Scientific classification
- Kingdom: Animalia
- Phylum: Chordata
- Class: Actinopterygii
- Division: Teleostei
- Order: Gadiformes
- Family: Gadidae
- Genus: Gadus Linnaeus, 1758
- Type species: Gadus morhua Linnaeas, 1758
- Species: Gadus macrocephalus; Gadus morhua; Gadus chalcogrammus; (Gadus ogac – invalid, synonym to G. macrocephalus);
- Synonyms: Cephus Swainson, 1838; Cerdo Gistel, 1848; Leptogadus Gill, 1863; Morhua Fleming, 1828; Morua Risso, 1827;

= Gadus =

Genus of fishes

Gadus is a genus of demersal fish in the family Gadidae, commonly known as cod, although there are additional cod species in other genera.

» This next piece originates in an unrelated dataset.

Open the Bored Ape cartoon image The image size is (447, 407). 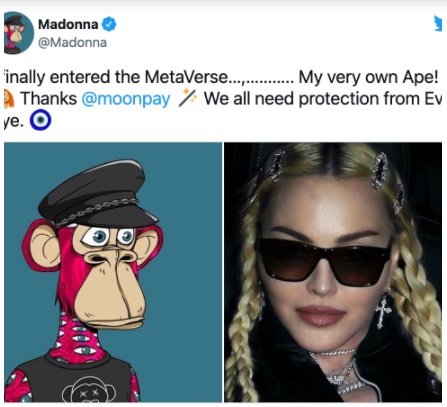pyautogui.click(x=113, y=272)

The best known member of the genus is the Atlantic cod.

==Species==
Today, three species in the genus are recognized:

True cod
| Image | Common name | Scientific name | Maximum length | Common length | Maximum weight | Maximum age | Trophic level | Fish Base | FAO | ITIS | IUCN status |
|---|---|---|---|---|---|---|---|---|---|---|---|
|  | Atlantic cod | Gadus morhua Linnaeus, 1758 | 200 cm | 100 cm | 96.0 kg | 25 years | 4.4 |  |  |  | Vulnerable |
|  | Pacific cod | Gadus macrocephalus Tilesius, 1810 | 119 cm | cm | 22.7 kg | 18 years | 4.0 |  |  |  | Not assessed |
|  | Alaska pollock | Gadus chalcogrammus Pallas, 1811 | 91.0 cm | cm | 3.9 kg | 28 years | 3.5 |  |  |  | Not assessed |

Modern taxonomy included Alaska pollock (Gadus chalcogrammus), which is genetically not separate from Norway pollock. Greenland cod (G. ogac), once considered its own species, is now considered to be the same species as Pacific cod (G. macrocephalus).